▶ **Exercise text**
§

Purpose: : Optic nerve of adult mammal does not regenerate. Recently, we showed that lack of growth intrinsic factor such as Bcl-2, and the presence of injury-induced glial scars are the key factors blocking optic nerve regeneration in mice. Triple mutant (TM) mice over-express Bcl-2 (Bcl-2tg) and, simultaneously, deficit in glial fibrillary acidic protein (GFAP) and vimentin (Bcl-2tg/GFAP-/-Vim-/-) that results in impairment in glial scar formation supports optic nerve regeneration up to P14. It suggests the appearance of an additional barrier to block optic nerve regeneration after P14. The timing parallels to myelin maturation and peak expression of myelin-derived axon growth inhibitors. We hypothesize that blocking Nogo receptor (NgR) activity, a common receptor for myelin-derived growth inhibitors, may allow optic nerve regeneration in adult TM mice.

Methods: : Adeno-associate virus (AAV) carrying a dominant negative form of NgR (AAV-NgRDN) or GFP (AAV-GFP) was injected into the vitreous of adult Bcl-2tg, GFAP-/-/Vim-/- double mutant (DM) and Bcl-2tg/GFAP-/-/Vim-/- (TM) mice. Six weeks after AAV injection, mice were anesthetized, and the optic nerve of right eye was crushed. An anterograde tracer, Cholera toxin B subunit (CTB), was injected into vitreous one week after nerve injury. Mice were sacrificed 2 week after nerve injury. The retinas and optic nerves were dissected and fixed in 4% paraformaldehyde, cryoprotected in 30 % sucrose, and embedded in OCT. Frozen retinal and optic nerve sections (10 um) were processed for immunohistochemistry using goat anti-CTB, mouse anti-neurofilament and rabbit anti-GAP43 antibodies followed by reactions with corresponding fluorescence-conjugated secondary antibody.

Results: : The mice receiving control AAV-GFP showed negative regeneration after optic nerve injury. AAV-NgRDN induced optic nerve sprouting posterior to the crush site in Bcl-2tg and DM mice. In TM mice, injection of AAV-NgRDN induced robust optic nerve regeneration.

Conclusions: : Robust optic nerve regeneration can be induced in adult mice using a combinational approach that maintains the intrinsic axon growth capacity by overexpressing Bcl-2 and simultaneously blocks the growth inhibitory signals presented by scar and myelin-derived molecules.

§

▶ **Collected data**

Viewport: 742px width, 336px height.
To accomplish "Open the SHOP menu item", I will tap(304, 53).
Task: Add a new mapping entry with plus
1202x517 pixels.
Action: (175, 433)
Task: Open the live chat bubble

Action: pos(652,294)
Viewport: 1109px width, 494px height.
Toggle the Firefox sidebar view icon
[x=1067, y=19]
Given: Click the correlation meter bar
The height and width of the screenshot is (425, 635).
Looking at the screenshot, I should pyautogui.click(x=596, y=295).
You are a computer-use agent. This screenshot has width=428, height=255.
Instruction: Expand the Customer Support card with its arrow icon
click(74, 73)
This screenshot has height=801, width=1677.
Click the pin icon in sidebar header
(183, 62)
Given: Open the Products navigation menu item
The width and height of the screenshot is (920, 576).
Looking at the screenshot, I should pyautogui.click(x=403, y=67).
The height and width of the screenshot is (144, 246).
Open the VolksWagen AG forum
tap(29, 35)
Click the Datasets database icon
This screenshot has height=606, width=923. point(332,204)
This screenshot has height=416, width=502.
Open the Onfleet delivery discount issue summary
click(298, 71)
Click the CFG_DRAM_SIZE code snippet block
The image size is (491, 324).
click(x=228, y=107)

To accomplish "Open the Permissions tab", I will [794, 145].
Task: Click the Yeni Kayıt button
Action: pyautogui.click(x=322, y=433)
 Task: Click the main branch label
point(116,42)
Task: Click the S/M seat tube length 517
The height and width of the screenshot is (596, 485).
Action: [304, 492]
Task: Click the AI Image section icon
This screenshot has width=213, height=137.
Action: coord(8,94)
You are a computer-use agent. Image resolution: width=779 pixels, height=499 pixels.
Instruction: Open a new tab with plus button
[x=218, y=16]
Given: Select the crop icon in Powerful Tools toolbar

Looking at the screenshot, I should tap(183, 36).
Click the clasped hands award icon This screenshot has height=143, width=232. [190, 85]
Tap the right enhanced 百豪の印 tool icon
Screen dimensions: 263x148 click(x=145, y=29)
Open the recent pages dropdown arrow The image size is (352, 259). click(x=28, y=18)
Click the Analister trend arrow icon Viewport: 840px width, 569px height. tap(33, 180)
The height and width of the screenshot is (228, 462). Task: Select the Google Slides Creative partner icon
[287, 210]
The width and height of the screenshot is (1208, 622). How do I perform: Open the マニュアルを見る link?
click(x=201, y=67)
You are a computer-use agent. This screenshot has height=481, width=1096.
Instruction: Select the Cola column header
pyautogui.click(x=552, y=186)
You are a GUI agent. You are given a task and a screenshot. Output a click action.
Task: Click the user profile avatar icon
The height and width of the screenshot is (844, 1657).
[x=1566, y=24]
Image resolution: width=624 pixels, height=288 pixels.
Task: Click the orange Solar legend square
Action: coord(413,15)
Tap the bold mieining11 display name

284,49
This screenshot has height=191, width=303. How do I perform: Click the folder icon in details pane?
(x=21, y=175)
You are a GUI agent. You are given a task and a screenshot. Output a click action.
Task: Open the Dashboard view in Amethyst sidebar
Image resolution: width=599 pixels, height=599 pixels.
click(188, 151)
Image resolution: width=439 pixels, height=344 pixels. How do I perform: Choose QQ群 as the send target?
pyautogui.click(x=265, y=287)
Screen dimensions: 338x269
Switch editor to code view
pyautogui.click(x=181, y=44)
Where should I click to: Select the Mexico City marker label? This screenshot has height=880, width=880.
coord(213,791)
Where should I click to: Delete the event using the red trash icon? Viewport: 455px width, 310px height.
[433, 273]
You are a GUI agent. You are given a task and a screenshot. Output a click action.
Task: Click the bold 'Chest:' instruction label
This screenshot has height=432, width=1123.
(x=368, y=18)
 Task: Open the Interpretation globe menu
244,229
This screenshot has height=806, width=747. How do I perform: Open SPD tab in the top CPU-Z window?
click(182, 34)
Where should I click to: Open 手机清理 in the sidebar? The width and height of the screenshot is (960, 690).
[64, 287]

§

▶ **Exercise requirements**
A) Answer these questions about the optic nerve abstract:
(i) Up to what age do the triple mutant mice support optic nerve regeneration?
(ii) How long after the AAV injection was the optic nerve of the right eye crushed?
(iii) What did injecting AAV-NgRDN induce in TM mice?
B) Could you return the optic nerve abstract word for word, from "Results: : The" to "and myelin-derived molecules."?

▶ **Solutions to the problems**
A)
(i) Up to P14.
(ii) Six weeks.
(iii) Robust optic nerve regeneration.

B)
Results: : The mice receiving control AAV-GFP showed negative regeneration after optic nerve injury. AAV-NgRDN induced optic nerve sprouting posterior to the crush site in Bcl-2tg and DM mice. In TM mice, injection of AAV-NgRDN induced robust optic nerve regeneration.

Conclusions: : Robust optic nerve regeneration can be induced in adult mice using a combinational approach that maintains the intrinsic axon growth capacity by overexpressing Bcl-2 and simultaneously blocks the growth inhibitory signals presented by scar and myelin-derived molecules.